You're right ebbsy. I do not own a gun that is not worth more now than what I paid for it. Besides, when I am dead and gone, she can liquidate my collection, buy me a cheap funeral and have plenty left over.


----------



## ebbs (Feb 7, 2010)

bar-d said:


> you're right ebbsy. I do not own a gun that is not worth more now than what i paid for it. Besides, when i am dead and gone, she can liquidate my collection, buy me a cheap funeral and have plenty left over.


now that's what i'm talking about!!!


----------



## youngdon (Mar 10, 2010)

bar-d said:


> I'm safe. She came in from work and told me she had ordered the jacket. Whew!


 Oh Danny, what are you thinking ? You're never safe you know that. Momma will have your arse (and mini-you too) if she wants jacket or no jacket.


----------



## bar-d (Feb 3, 2010)

Nah, she has always been a sucker for a cowboy.


----------



## youngdon (Mar 10, 2010)

You better be shining her buckle then. LOL


----------



## silverfox (Aug 10, 2010)

Just put together a 6.8. Yankee Hill receiver, Bison 18" barrel, RRA two stage trigger and skeleton stock. Shooting SSA 110 gr. Pro Hunters. Will use for Hogs and Whitetails.


----------



## ebbs (Feb 7, 2010)

silverfox said:


> Just put together a 6.8. Yankee Hill receiver, Bison 18" barrel, RRA two stage trigger and skeleton stock. Shooting SSA 110 gr. Pro Hunters. Will use for Hogs and Whitetails.

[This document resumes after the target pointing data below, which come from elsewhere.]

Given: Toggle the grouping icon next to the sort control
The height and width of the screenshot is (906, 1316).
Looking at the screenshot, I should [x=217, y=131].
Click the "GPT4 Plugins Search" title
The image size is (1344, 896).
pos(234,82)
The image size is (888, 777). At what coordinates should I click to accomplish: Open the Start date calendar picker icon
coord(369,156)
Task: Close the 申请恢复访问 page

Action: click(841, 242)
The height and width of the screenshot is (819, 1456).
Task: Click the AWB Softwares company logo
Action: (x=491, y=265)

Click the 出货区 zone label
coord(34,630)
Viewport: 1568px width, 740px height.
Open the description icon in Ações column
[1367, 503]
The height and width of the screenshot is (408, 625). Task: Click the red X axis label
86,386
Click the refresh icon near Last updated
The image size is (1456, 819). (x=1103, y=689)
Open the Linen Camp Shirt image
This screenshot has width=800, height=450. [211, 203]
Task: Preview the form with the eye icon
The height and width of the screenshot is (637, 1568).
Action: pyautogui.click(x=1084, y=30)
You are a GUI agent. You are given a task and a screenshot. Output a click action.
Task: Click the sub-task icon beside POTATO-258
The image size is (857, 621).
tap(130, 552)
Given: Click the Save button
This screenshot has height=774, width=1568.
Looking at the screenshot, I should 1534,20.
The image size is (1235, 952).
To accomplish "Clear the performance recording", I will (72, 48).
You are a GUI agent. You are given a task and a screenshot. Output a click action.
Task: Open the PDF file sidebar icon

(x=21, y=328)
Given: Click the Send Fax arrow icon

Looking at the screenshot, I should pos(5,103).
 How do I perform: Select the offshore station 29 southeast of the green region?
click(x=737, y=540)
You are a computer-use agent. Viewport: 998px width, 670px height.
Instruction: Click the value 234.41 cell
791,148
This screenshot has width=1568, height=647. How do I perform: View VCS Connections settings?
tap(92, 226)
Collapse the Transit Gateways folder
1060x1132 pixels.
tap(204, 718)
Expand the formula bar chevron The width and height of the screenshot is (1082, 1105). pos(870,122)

Welcome silverfox, we've got a bit of a rule around here. WE NEED PICS! Eye candy, love to drool over new guns. Had a chance to shoot it yet?


----------



## youngdon (Mar 10, 2010)

Welcome to the forum Silverfox. +1 what ebbs said on the pics.


----------



## bar-d (Feb 3, 2010)

Welcome silverfox. Need full details. Pics, range report, targets, etc.


----------



## bar-d (Feb 3, 2010)

Well guys, finally got all the parts in and put together my 6.8 Remington SPC. Did not buy any factory ammo so I have got to get to the loading bench. I will put a mount on the scope to handle my homemade scope light like on the 5.56 I built.
Specs:
Double Star 6.8 SPC ll Chamber
16" HBAR 1:11 RH Twist
National Match FF Handguard
Spikes Tactical Lower
Ergo Soft Grip
Advance Technologies 6 Pos. Stock
6x18x50 Bushnell Dusk/Dawn Scope

17 Rd. C-Products Magazine


----------



## youngdon (Mar 10, 2010)

That's a sweet looking gun you have there. BTW I hope you're taking today off.


----------



## wvcoyote (Mar 14, 2010)

Thats a great looking rifle there bar-d,hope to see range report soon. and if you would share your load data ,it give be a big help to me to pass along to my brother when he starts to load for his 6.8.


----------



## bar-d (Feb 3, 2010)

Thanks fellas. YD, I did take the day off. Fortunately having the upper come in today gave me something to keep my mind on something else. WVC, I am going to try to get to the loading bench tomorrow afternoon and start working up loads. As soon as I have worked up some that have some promise I will post a range report and the load data.


----------



## Bigdrowdy1 (Jan 29, 2010)

Looks great bar-d congrats


----------



## ebbs (Feb 7, 2010)

Looks like a big cousin to your .223 thanks to that ATI stock. Bet the hogs are REALLY gonna hate that one!


----------



## hassell (Feb 9, 2010)

Another great looking setup bar-d, you do fine work, all we need you to build is a helicopter and we can make some hog hunting video's and become rich and famous!!!!!!!!!!!


----------